By: Ron L'Esteve | Comments | Related: > Apache Spark
Problem
Graph Technology enables users to store, manage, and query data in the form of a graph in which entities become vertices and relationships become edges. Graph Analytics enables the capabilities for analyzing deeply grained relationships through queries and algorithms. While many organizations and developers are leveraging graph databases, how can they get started with Graph Analytics by leveraging Apache Spark's GraphFrame API for Big Data graph analysis?
Solution
Apache Spark's GraphFrame API is an Apache Spark package that provides data-frame based graphs through high level APIs in Java, Python, and Scala and includes extended functionality for motif finding, data frame based serialization and highly expressive graph queries. With GraphFrames, you can easily search for patterns within graphs, find important vertices, and more.

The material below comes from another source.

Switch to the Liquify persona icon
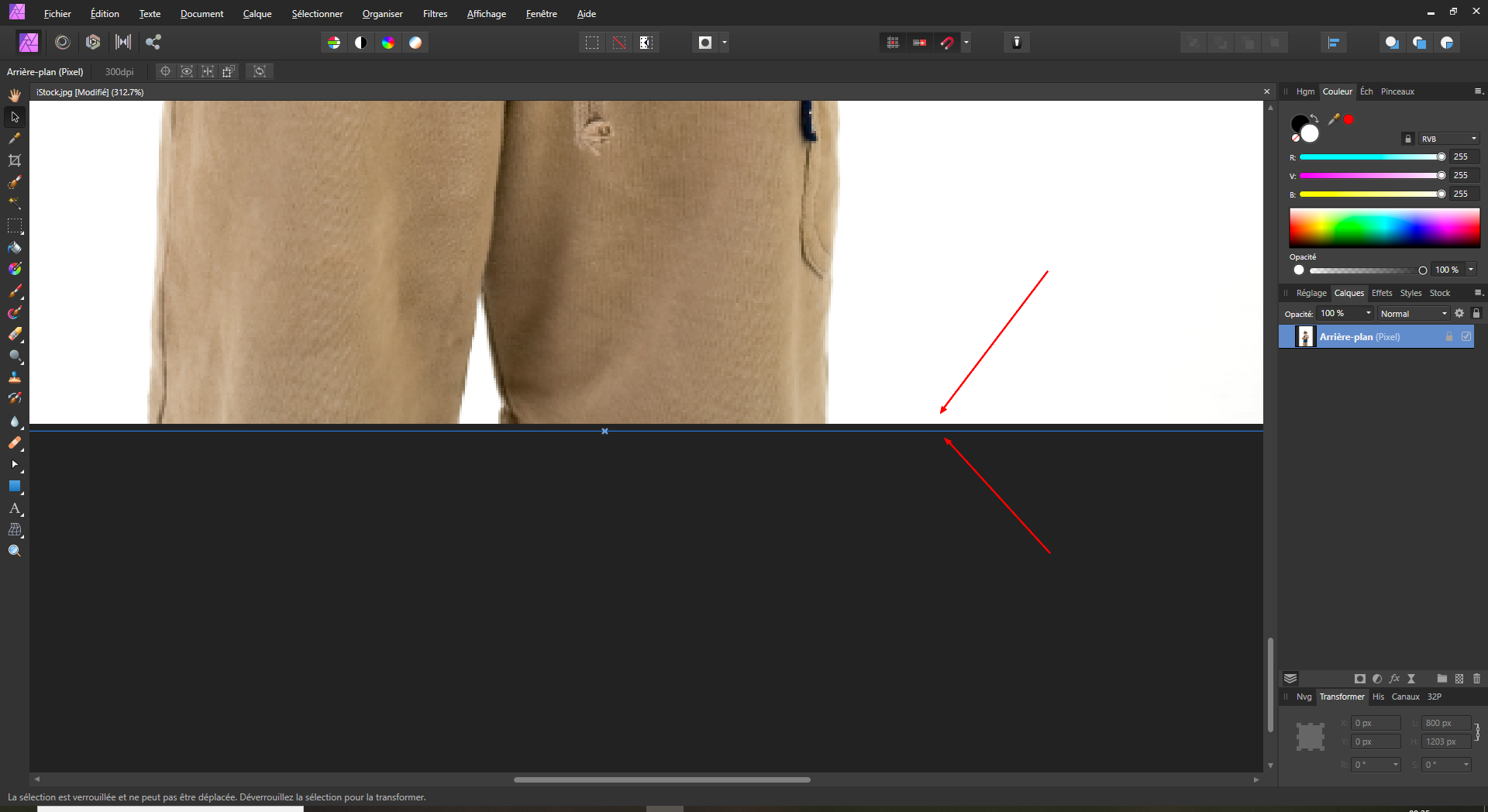The height and width of the screenshot is (812, 1488). pos(63,43)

In this article, we will explore a practical example of using the GraphFrame API by
- First installing the JAR library,
- Loading new data tables,
- Loading the data to dataframes in a Databricks notebook, and
- Running queries and algorithms using the GraphFrame API.
Before we get started with the demo, lets quickly review some basic graph terminology:
![EdgeVertices Image depicting edge and vertices](/tipimages2/6746_graph-analytics-using-apache-spark-graphframe-api.001.png)
A graph is a set of points, called nodes or vertices, which are interconnected by a set of lines called edges.
![DirectedUndir Directed versus Undirected](/tipimages2/6746_graph-analytics-using-apache-spark-graphframe-api.002.png)
Directed graphs have edges with direction. The edges indicate a one-way relationship, in that each edge can only be traversed in a single direction. A common directed graph is a genealogical tree, which maps the relationship between parents and children.
Undirected graphs have edges with no direction. The edges indicate a two-way relationship, in that each edge can be traversed in both directions. A common undirected graph is the topology of connections in a computer network. The graph is undirected because we can assume that if one device is connected to another, then the second one is also connected to the first:
Install JAR Library
Now that we have a basic understanding of Graphs, let's get started with demonstrating Graph Analytics using the Apache Spark GraphFrame API.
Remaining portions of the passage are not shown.